Most of the rest of this show falls somewhere between abstract and narrative art, or some combination thereof, as we see in the works of Jacob Lawrence, Romare Bearden, Elizabeth Catlett and Benny Andrews. Indeed, these are some of the main names that come to mind when we think of 20th century African-American art -- a category that, from this latter-century perspective, often seems oddly European in tone. For instance, Bearden's striking collages resonate a distinctly German expressionist edge -- but this comes as no surprise, considering that he studied with the great Teutonic funk-meister George Grosz at the Art Student's League in New York.

But if the influence of European abstraction seems pervasive, it is a phenomenon that needs to be kept in perspective; European abstraction was, after all, profoundly influenced by Africa in the first place. In the art world, the modern and antique, local and global, sophisticated and primitive, often change places. Perhaps for this reason, the ancient African art of the fetish, or charged object, has resurfaced with a vengeance in recent times.

Evidence of this is found in the profoundly poetic assemblages of Betye Saar, subtly collaged constructions in which memories, dreams and desires arise from the improbable magic of ordinary, if artfully arranged objects.
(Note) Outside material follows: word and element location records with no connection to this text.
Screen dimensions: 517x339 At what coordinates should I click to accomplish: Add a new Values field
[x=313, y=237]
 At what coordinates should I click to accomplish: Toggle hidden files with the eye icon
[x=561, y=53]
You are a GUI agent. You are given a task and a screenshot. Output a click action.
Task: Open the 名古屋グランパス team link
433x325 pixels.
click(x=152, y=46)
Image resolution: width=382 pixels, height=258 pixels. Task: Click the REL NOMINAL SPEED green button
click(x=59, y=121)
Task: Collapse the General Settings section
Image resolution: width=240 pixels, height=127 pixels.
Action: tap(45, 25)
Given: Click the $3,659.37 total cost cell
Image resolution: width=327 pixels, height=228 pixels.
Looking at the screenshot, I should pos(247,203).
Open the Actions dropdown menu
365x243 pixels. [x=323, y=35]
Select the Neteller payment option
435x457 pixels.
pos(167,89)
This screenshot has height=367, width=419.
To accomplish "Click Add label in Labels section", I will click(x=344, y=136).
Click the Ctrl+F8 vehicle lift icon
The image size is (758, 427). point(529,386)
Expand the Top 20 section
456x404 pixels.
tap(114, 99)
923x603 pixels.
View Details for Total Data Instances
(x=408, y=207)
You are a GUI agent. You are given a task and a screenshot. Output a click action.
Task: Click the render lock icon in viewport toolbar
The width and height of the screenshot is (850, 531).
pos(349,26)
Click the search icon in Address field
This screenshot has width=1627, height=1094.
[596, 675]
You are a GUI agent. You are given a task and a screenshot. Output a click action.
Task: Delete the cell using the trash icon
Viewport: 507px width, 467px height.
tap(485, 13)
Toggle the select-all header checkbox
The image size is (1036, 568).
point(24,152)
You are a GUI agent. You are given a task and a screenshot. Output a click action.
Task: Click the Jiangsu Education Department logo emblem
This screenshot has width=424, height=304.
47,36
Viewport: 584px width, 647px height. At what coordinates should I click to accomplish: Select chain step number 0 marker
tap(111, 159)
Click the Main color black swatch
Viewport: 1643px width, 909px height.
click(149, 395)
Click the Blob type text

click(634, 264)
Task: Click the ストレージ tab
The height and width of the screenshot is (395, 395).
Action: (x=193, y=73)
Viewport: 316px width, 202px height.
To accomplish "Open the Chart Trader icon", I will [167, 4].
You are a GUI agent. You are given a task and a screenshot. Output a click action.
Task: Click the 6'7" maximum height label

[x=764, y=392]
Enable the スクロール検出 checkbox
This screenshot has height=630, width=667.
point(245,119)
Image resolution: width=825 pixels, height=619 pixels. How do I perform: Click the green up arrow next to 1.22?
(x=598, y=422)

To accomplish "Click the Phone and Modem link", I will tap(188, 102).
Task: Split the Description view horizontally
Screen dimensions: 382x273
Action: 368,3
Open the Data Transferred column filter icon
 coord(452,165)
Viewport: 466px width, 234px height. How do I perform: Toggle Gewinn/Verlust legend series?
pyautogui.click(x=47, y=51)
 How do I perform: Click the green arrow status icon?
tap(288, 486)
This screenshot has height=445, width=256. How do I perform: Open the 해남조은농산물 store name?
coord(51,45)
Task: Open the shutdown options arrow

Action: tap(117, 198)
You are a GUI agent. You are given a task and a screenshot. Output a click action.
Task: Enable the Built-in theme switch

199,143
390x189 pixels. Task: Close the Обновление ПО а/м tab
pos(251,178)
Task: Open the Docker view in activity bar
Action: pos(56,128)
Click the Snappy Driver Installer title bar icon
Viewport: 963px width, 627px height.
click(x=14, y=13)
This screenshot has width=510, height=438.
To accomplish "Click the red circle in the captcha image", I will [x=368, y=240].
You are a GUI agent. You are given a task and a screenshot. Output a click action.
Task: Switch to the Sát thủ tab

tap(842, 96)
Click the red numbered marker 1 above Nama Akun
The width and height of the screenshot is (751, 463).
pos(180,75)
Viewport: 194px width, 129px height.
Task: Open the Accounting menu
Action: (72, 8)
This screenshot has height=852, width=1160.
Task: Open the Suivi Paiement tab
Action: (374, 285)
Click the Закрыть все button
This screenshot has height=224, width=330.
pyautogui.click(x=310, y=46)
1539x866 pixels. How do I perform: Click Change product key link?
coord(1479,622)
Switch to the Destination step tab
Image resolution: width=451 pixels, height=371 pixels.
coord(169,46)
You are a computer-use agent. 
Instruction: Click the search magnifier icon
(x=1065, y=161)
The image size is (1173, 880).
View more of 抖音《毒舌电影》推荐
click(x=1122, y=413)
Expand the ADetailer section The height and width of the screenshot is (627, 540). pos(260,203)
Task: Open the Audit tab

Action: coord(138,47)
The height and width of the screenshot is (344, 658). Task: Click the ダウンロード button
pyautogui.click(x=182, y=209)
Here, the surrealism of a Joseph Cornell meets the mojo of the sub-Saharan shaman. Still active at age 72, Saar is a bridge between the historicism of this show and the still unnamed sensibilities of the present -- sensibilities elegantly illustrated in Jeffrey Cook's new work at Stern.

Like many of his contemporaries, Cook looks directly to Africa for inspiration. Though he bypasses much of the European tone of modern art, his work is readily accessible without regard to ethnicity. His assemblage I Promise to Remember melds the psychic subtlety of the surrealists with the earthy power of Africa's nature gods. Like an apparition out of time and space, or a spooky totemic melange, Remember is a kind of ritual ground where symbolic objects assume new life out of a vortex of lost memories.

Eloquent and haunting, Cook's work evokes an evolution of voodoo into the ongoing reconciliation of art and shamanism. And if this sounds like a new kind of consciousness, it is actually a very old consciousness -- the oldest, in fact. But that is why it seems so new, as this mechanical millennium grinds to a close, and the poetry of visionary perception attains scientific stature once again.